> _Text excerpt_:
──────

Over the years, many strong criticisms of this vicious and abusive climate have been forthcoming. The United Nations High Commission for Refugees, itself responsible at many stages for deporting numerous Rohingya civilians back to Burma, has on occasion made positive moves – even raising the issue of persecution directly with the Burmese regime and working on a ‘handbook’ for the Thai authorities. Similarly, national governments including the UK’s, have expressed vocal concerns in various settings; and last week the Organisation of the Islamic Conference adopted a strongly worded and widely welcomed resolution.
Yet for all these words, for all the outcry when abuses take place, for all the solidarity expressed and for all the well-intentioned gestures – very little has changed for Rohingyas on the ground either in Burma or abroad. They are still treated like second class citizens in their own country and like animals abroad. They are still killed and oppressed at home, then caged, raped or murdered when they escape. Change must come.

──────

> _Data excerpt_:
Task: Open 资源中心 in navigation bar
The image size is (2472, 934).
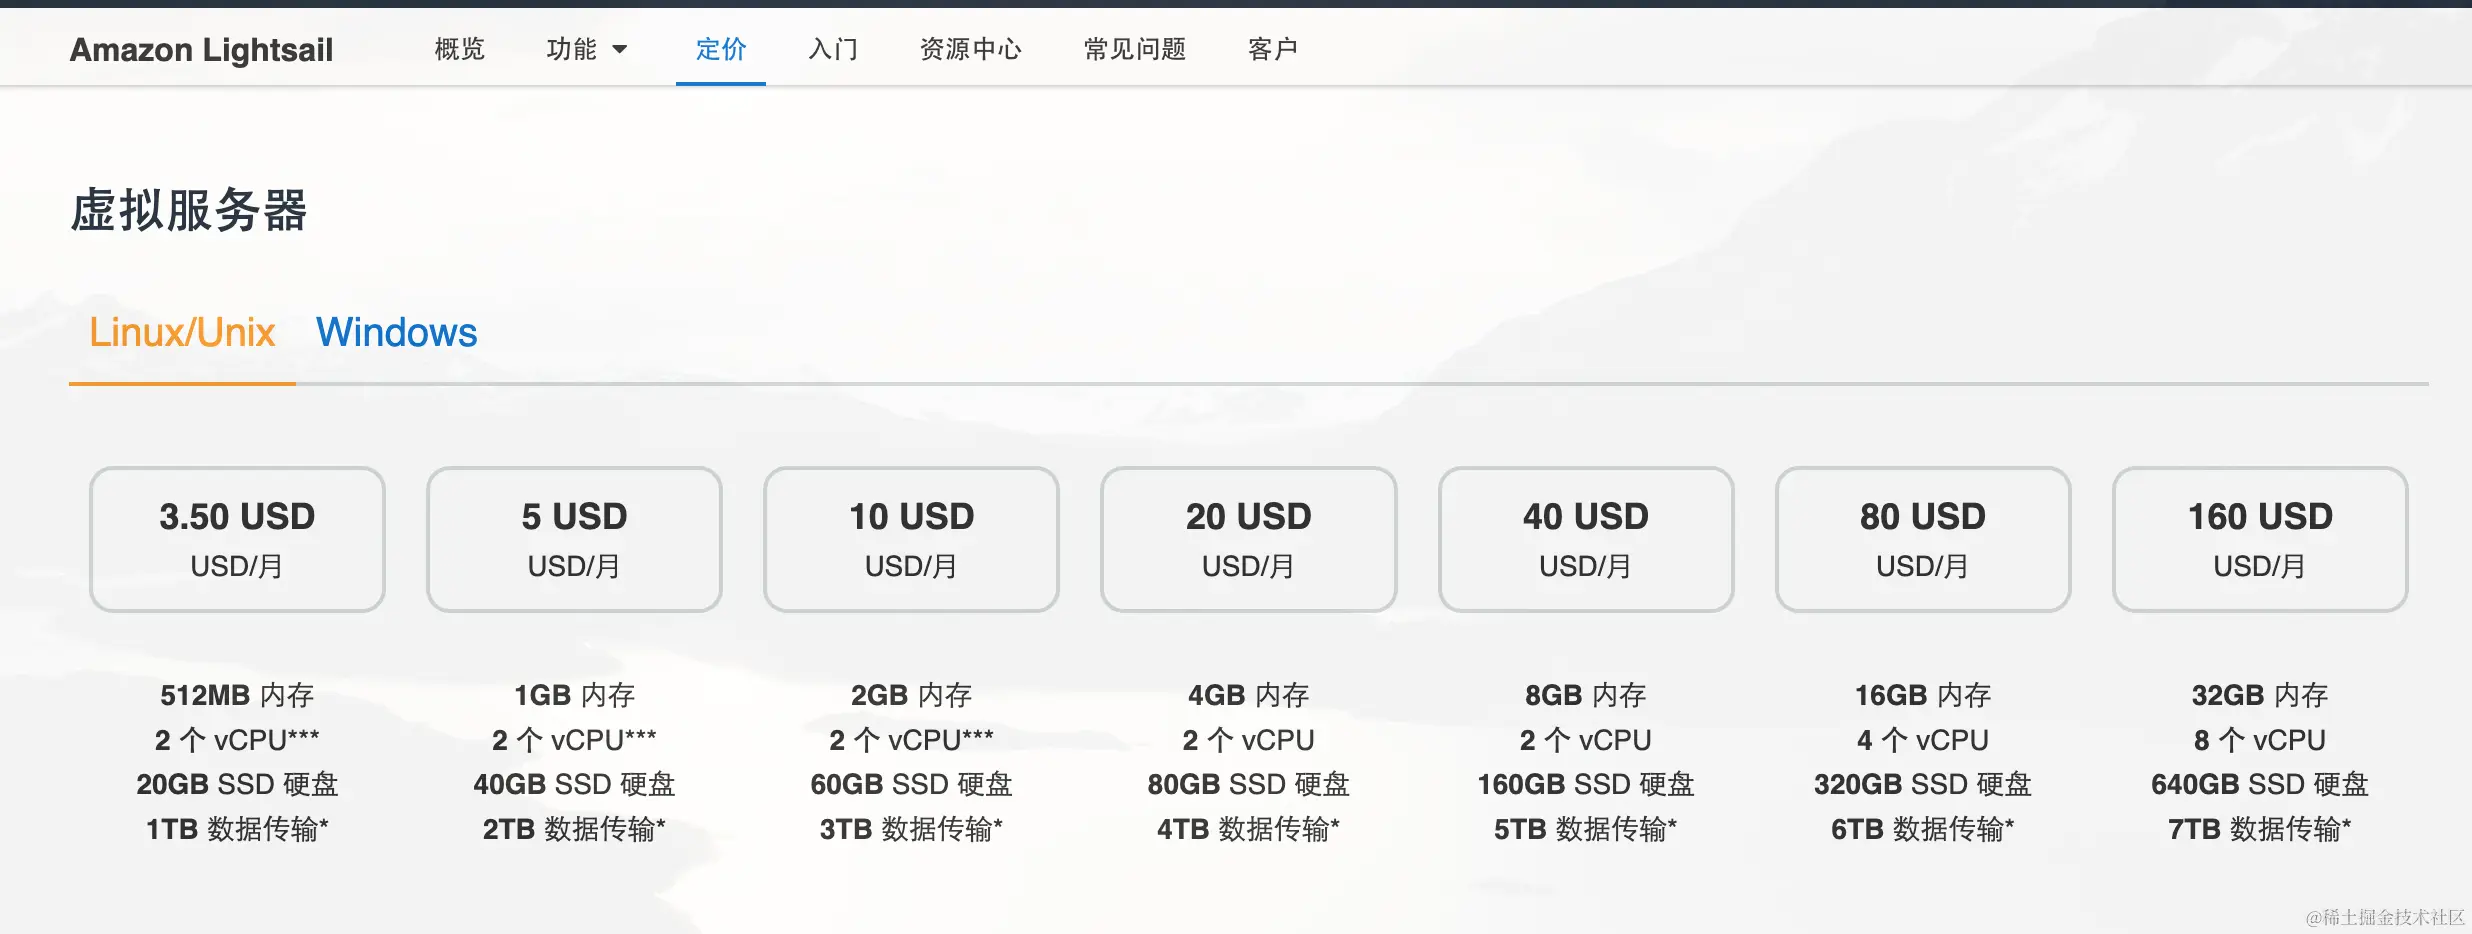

──────

> _Directions_:
a) Translate this sentence from the passage on the Rohingya into Spanish: "They are still treated like second class citizens in their own country and like animals abroad."
b) According to the passage on the Rohingya, what did the Organisation of the Islamic Conference adopt last week?
c) Resume the passage on the Rohingya after its final sentence.
The lines above stand apart from the passage on the Rohingya.

> _Answers for the exercise_:
a) Todavía son tratados como ciudadanos de segunda clase en su propio país y como animales en el extranjero.

b) A strongly worded and widely welcomed resolution.

c)
Of course, things cannot be transformed overnight- but the Rohingya people have suffered for decades. And whilst changing circumstances on Burma is accepted to be a task of epic proportions, improving the rights of refugees in supposedly democratic states such as Thailand, Bangladesh and Malaysia should be far easier. Finance, diplomatic pressure and practical support programmes all have their part to play. For the whole world has a duty to stand with the Rohingyas – in and out of Burma – but whilst words are welcome, such a stand can ultimately only come about through actions…and a dramatic shift in how those fleeing persecution are received.